Повторите дословно строки листинга ниже: начните со строки, где есть «Locate an element on the screen. The width», и остановитесь после строки, где есть «What do you see at coordinates (125, 354)».

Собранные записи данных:
####################
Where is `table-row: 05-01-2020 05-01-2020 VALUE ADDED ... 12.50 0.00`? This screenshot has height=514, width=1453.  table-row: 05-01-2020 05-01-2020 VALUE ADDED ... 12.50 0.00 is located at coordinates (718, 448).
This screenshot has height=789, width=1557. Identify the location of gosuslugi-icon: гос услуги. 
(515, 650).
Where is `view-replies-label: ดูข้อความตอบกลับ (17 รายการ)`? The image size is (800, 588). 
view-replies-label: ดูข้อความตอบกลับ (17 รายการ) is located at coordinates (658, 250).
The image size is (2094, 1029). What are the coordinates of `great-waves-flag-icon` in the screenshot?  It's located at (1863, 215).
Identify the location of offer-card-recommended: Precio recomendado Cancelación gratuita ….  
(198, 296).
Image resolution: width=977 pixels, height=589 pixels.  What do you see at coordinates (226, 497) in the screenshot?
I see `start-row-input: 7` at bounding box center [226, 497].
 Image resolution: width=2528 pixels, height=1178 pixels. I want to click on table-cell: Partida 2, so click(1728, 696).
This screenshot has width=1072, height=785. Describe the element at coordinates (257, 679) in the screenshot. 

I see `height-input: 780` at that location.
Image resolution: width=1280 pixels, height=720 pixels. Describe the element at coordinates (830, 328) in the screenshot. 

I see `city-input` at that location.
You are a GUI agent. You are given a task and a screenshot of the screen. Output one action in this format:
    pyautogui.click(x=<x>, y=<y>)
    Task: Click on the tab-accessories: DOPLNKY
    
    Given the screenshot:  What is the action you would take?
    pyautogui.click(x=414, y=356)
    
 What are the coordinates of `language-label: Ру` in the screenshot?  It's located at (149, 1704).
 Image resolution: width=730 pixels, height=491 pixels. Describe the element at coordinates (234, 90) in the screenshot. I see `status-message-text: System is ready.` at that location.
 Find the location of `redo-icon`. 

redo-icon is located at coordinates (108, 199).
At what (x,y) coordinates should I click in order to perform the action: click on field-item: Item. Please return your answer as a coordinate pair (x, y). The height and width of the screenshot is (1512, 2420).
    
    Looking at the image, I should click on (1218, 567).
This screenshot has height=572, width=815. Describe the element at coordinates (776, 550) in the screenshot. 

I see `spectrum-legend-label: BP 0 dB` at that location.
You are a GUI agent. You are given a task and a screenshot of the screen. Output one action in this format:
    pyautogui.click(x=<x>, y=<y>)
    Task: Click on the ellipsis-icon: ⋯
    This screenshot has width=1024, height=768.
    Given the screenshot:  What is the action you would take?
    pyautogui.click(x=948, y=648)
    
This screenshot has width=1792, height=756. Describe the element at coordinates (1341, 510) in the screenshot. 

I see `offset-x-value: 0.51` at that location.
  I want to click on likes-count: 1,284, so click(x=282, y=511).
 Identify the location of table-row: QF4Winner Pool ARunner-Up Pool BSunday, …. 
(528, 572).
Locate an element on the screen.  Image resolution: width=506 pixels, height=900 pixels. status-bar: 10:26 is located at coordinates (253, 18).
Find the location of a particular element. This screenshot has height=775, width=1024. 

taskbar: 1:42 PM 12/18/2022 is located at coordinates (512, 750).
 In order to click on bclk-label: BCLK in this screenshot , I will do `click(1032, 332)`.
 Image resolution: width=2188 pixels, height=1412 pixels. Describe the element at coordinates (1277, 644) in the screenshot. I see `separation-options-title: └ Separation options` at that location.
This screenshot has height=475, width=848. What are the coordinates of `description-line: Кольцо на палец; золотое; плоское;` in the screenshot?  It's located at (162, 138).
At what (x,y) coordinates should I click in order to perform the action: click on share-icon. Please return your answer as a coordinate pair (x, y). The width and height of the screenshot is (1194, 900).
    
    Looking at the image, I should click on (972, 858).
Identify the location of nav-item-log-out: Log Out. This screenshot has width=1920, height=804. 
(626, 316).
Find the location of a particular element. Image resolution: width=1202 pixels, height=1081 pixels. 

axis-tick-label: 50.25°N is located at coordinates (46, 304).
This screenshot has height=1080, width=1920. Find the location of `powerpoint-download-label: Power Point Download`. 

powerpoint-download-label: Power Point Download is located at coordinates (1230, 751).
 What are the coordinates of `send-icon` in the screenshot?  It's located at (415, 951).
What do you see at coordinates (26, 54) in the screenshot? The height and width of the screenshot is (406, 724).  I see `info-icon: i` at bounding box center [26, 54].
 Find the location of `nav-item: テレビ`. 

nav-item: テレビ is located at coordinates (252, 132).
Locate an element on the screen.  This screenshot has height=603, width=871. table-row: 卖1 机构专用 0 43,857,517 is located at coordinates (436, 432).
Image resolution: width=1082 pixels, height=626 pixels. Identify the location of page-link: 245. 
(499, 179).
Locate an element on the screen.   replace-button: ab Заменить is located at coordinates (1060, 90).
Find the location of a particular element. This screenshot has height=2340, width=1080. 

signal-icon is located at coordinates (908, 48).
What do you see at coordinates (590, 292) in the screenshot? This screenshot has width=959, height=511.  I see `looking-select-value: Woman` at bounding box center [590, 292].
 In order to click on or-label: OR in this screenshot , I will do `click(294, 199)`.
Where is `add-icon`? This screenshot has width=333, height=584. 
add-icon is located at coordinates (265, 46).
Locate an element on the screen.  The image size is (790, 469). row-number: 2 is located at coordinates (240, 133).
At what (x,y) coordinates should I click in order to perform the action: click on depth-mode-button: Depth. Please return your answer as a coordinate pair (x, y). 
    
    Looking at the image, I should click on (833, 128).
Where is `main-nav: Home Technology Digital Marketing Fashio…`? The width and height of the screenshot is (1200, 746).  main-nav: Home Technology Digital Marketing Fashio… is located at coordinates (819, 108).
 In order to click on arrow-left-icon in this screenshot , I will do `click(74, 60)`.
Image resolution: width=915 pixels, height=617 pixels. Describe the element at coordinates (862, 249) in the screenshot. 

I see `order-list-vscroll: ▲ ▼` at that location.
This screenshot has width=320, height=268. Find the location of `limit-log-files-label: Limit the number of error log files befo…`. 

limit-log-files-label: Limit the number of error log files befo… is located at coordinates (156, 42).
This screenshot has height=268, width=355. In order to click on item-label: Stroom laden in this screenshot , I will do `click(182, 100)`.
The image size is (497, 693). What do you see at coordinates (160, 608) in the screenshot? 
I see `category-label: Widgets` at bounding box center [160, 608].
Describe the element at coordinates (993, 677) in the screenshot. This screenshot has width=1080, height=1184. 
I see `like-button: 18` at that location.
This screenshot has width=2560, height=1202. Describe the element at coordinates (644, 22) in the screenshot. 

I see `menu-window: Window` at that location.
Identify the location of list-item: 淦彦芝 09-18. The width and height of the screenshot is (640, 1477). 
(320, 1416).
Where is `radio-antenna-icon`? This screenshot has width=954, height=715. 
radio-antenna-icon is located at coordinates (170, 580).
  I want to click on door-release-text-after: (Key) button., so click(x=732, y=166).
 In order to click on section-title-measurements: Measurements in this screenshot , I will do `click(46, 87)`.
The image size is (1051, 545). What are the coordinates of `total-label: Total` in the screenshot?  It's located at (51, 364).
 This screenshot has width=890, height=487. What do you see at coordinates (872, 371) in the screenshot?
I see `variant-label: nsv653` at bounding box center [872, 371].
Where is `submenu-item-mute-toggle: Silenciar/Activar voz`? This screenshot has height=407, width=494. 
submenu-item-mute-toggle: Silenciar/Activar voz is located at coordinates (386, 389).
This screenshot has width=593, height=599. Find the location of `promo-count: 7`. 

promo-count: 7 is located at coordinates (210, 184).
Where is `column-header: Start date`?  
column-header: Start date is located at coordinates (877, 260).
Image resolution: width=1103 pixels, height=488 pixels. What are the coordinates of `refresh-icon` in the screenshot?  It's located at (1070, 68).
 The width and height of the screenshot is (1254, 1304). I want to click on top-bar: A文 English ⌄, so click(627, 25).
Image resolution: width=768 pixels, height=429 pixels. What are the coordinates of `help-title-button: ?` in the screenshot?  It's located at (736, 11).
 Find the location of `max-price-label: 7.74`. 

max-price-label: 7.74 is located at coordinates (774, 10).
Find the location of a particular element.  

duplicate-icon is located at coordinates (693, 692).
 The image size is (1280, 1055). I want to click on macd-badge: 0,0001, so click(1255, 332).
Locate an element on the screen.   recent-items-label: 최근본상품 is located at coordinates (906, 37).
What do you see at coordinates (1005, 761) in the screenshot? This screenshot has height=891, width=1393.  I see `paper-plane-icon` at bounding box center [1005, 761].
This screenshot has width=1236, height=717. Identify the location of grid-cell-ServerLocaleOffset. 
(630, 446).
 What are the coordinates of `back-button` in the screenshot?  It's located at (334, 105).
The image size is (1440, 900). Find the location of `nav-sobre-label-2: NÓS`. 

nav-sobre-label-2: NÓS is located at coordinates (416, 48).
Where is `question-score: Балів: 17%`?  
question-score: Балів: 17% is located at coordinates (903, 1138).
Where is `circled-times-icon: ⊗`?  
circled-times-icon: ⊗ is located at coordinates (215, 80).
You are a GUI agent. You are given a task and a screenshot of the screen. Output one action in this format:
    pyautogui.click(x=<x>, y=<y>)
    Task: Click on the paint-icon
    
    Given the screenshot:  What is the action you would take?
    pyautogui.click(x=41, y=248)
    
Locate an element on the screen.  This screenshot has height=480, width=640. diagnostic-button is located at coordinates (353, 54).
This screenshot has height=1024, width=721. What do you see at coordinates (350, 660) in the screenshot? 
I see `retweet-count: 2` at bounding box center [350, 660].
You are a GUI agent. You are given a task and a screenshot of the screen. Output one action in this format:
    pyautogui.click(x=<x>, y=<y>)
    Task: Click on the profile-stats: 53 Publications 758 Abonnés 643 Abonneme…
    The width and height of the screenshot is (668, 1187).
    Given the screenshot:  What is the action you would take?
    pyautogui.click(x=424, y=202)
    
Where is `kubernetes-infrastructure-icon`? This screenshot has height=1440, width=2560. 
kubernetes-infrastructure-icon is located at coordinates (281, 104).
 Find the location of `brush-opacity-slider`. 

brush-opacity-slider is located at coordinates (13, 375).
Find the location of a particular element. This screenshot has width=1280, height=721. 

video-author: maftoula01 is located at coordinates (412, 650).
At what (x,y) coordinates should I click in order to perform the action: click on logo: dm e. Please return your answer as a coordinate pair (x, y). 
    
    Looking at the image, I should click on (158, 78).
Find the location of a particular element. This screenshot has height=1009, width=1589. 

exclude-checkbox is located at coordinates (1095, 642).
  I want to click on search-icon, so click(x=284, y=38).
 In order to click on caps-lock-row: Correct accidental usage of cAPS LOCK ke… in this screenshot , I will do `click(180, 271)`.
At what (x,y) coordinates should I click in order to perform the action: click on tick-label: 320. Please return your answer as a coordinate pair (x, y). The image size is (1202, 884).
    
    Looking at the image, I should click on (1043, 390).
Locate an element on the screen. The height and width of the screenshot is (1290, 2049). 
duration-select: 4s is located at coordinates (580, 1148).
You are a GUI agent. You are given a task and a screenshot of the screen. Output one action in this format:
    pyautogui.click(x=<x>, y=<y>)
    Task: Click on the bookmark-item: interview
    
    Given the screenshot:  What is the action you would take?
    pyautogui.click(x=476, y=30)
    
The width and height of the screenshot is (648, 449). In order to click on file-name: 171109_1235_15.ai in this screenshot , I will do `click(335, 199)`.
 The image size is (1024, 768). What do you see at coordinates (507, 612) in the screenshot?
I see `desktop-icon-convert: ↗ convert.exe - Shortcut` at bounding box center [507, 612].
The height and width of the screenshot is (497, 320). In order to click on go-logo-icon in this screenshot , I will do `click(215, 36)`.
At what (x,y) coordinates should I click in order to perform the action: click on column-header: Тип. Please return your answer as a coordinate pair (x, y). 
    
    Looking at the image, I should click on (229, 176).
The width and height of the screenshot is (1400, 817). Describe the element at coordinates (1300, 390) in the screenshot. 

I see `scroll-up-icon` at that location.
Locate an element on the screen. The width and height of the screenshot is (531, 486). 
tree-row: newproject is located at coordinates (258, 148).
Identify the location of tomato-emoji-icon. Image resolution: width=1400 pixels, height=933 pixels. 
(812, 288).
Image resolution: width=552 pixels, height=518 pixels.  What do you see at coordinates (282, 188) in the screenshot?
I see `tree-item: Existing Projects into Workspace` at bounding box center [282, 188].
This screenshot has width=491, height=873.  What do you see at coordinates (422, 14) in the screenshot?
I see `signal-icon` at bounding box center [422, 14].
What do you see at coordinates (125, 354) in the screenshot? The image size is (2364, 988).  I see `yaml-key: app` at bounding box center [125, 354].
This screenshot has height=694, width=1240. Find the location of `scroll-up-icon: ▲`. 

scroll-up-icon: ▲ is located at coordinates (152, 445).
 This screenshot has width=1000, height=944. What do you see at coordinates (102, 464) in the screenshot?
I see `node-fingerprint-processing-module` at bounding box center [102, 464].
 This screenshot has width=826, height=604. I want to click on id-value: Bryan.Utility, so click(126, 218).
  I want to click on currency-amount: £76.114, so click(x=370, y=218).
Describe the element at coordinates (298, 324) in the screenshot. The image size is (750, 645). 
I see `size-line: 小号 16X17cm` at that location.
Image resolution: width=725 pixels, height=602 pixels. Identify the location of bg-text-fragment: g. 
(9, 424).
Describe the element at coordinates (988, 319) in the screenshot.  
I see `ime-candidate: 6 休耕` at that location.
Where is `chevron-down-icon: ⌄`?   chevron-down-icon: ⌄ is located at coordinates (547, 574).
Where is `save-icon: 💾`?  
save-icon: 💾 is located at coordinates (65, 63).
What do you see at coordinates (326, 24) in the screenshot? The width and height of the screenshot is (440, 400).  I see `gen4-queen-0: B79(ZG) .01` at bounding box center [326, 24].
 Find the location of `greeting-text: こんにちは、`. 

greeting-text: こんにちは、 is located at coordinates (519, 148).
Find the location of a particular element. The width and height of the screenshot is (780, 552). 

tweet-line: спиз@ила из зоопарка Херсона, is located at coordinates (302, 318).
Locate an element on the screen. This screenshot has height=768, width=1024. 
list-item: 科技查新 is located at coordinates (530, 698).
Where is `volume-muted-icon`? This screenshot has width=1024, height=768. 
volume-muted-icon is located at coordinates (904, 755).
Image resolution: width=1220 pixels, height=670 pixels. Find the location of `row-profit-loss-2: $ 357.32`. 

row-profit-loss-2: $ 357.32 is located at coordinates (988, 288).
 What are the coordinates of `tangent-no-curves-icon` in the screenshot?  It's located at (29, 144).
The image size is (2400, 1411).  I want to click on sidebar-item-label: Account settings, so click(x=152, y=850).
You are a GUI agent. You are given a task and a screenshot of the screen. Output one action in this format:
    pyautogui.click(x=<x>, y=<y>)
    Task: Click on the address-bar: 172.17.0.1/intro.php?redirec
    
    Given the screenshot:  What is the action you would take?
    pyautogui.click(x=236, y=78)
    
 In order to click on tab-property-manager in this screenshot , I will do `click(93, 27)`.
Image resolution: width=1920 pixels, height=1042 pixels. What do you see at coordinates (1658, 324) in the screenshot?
####################
ОТВЕТ К ЗАДАНИЮ:
Locate an element on the screen. The width and height of the screenshot is (531, 486). 
tree-row: newproject is located at coordinates (258, 148).
Identify the location of tomato-emoji-icon. Image resolution: width=1400 pixels, height=933 pixels. 
(812, 288).
Image resolution: width=552 pixels, height=518 pixels.  What do you see at coordinates (282, 188) in the screenshot?
I see `tree-item: Existing Projects into Workspace` at bounding box center [282, 188].
This screenshot has width=491, height=873.  What do you see at coordinates (422, 14) in the screenshot?
I see `signal-icon` at bounding box center [422, 14].
What do you see at coordinates (125, 354) in the screenshot? The image size is (2364, 988).  I see `yaml-key: app` at bounding box center [125, 354].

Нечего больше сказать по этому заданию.